Too many of our schools have become battlefields, and I don't think turning them into mini-fortresses is the solution. I do know we need less militarism in America, less hate, and more hope and help.
We are losing too many young people to guns, to drugs, to suicide, to despair. Something is deeply wrong here in America, and we need to have the courage to face this and to effect change. We need to become a less violent society, a less materialistic one, a less hateful one.
Update:
One of the go-to words to describe mass murderers like this is “evil.” He was “evil.” Like he was some kind of monster, like a Balrog from “The Lord of the Rings.”
What he did was monstrous, but he’s not an ancient demon from the underworld. He remains human, and he needed certain tools to murder people this quickly, and the tool he chose was guns. (One report I saw said he used an assault rifle; another said a pistol. Maybe both?)
We need better ways to identify humans with murderous intent, but there are also ways to limit their access to the tools they use to murder so many people so quickly.
Let’s not obsess about “evil” and use that metaphysical term to paint this as an issue that’s beyond legislation and community action.
Update 2:
About the Second Amendment and what the Founders intended, here's my take:
To this historian and retired military officer, the intent of the 2nd amendment was clear: In the 1780s, America relied on militia men rather than a large, permanent, standing army for self-defense. For that to work, militia men needed to keep arms in their homes then bear them in militia training in the field. Back then, arms meant smoothbore muskets along with a few rifles. (Rifles were more accurate but much slower to reload.) Americans on the frontier and in rural areas also used guns to ward off Indian attacks and for hunting and sport.
What the Founders couldn't foresee was the growth of a huge, permanent, military establishment that rendered militias obsolete. They also couldn't foresee a one-shot smoothbore musket morphing into an AR-15 with a 30-round clip (or more). Nor could they foresee an epidemic of gun violence in America, with each year's toll exceeding 30,000 people killed by guns. In 2020, the number exceeded 45,000!

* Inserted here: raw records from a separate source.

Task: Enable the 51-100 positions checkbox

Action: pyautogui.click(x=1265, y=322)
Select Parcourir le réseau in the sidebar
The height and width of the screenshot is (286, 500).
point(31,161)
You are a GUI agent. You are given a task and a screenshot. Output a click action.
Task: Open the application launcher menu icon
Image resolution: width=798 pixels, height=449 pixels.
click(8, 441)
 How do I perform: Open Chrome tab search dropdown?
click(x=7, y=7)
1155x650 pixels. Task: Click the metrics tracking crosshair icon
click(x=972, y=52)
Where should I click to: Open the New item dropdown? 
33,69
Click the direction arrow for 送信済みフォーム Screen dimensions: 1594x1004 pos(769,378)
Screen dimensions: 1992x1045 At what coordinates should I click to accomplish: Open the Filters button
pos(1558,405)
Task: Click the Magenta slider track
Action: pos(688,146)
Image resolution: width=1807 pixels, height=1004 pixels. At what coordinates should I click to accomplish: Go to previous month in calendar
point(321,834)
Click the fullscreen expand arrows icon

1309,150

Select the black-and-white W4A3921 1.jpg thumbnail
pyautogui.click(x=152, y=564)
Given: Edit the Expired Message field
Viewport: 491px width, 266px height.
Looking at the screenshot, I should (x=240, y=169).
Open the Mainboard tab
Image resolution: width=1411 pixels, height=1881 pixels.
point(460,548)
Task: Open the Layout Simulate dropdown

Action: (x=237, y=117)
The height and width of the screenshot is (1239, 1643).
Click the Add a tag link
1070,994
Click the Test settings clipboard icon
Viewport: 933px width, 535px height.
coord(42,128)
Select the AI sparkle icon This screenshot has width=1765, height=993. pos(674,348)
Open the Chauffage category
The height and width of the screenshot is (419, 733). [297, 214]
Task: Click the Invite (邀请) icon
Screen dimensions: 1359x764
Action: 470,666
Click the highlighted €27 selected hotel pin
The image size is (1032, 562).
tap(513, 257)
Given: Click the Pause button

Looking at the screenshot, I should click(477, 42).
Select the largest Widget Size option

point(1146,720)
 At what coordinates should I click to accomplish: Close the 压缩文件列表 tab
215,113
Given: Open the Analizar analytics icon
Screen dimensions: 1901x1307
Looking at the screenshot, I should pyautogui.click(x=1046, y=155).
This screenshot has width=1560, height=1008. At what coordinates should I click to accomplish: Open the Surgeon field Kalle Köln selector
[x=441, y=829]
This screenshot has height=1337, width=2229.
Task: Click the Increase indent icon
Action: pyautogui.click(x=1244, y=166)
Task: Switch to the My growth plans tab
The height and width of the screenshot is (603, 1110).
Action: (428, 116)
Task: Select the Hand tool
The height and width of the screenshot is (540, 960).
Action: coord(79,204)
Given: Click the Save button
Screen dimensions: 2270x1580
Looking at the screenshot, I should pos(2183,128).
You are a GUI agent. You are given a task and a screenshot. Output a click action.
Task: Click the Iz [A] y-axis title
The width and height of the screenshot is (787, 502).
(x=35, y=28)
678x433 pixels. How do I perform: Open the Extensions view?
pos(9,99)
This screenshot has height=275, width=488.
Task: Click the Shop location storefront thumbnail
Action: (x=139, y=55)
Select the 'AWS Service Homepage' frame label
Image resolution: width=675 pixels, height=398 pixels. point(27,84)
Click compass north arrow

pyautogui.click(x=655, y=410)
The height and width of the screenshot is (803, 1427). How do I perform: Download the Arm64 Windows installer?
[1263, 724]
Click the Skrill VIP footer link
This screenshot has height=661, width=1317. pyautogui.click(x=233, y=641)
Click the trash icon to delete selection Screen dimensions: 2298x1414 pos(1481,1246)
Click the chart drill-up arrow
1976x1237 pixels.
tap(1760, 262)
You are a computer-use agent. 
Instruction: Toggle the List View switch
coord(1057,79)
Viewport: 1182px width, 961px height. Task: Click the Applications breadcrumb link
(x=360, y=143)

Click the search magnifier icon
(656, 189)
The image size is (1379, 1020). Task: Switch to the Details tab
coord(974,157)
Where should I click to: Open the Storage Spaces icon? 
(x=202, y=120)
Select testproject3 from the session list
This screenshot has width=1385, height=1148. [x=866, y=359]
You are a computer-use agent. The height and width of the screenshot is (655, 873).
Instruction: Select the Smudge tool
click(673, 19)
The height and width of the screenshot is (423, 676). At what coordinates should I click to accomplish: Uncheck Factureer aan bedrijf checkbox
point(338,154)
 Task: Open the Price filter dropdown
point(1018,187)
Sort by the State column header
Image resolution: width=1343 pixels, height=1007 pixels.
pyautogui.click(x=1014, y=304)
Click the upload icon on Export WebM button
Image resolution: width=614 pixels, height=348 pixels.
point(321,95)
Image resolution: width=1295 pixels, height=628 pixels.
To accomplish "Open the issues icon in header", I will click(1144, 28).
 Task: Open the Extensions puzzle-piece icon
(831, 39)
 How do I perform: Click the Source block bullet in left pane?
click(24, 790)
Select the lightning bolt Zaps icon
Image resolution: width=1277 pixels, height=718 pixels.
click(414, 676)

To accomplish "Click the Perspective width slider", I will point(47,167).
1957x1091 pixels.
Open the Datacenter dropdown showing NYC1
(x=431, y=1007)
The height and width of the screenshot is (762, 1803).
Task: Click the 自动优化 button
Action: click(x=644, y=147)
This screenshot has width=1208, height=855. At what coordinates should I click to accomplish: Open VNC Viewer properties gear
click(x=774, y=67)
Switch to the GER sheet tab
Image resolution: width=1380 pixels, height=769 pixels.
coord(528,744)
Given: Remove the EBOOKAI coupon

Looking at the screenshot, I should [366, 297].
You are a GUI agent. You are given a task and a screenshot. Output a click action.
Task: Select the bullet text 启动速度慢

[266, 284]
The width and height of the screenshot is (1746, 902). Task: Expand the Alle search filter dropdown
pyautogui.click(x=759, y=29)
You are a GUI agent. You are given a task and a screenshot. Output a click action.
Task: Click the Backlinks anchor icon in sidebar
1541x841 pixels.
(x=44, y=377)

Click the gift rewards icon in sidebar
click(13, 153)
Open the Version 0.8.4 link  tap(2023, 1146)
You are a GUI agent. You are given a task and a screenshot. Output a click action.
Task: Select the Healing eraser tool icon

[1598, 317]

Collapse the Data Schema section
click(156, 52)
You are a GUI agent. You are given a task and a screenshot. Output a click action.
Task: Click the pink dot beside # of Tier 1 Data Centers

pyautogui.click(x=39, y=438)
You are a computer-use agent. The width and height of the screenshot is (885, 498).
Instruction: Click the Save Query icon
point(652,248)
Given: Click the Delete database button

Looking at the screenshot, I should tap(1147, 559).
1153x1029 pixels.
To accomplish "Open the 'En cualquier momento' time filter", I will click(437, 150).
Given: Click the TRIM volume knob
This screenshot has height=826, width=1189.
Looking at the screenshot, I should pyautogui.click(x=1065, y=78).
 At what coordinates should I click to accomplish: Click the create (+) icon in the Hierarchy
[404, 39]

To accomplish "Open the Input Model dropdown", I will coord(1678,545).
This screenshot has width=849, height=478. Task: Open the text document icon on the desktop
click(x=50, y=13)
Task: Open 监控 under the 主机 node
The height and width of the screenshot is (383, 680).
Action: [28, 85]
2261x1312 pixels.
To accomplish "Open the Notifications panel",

And the Founders couldn't foresee the growth of a powerful lobby, the NRA, representing the gun industry and the enormous profits made by that industry in selling guns to Americans in quantities that defy belief. Nor could they foresee how the issue of gun violence would be so politicized, with one party embracing guns as a core part of its identity, while the other party fired blanks back at it while posturing as if they were firing real bullets.
So here we are, paralyzed politically (if not literally) by guns, with little hope of immediate relief other than a few noises about improved background checks. Some toothless bill will probably be passed, Congress will turn to other issues, and the people will be lulled into an uneasy and unhappy silence until the next mass shooting that kills children. And then we'll repeat the process of doing basically nothing because at some level guns 'r' us.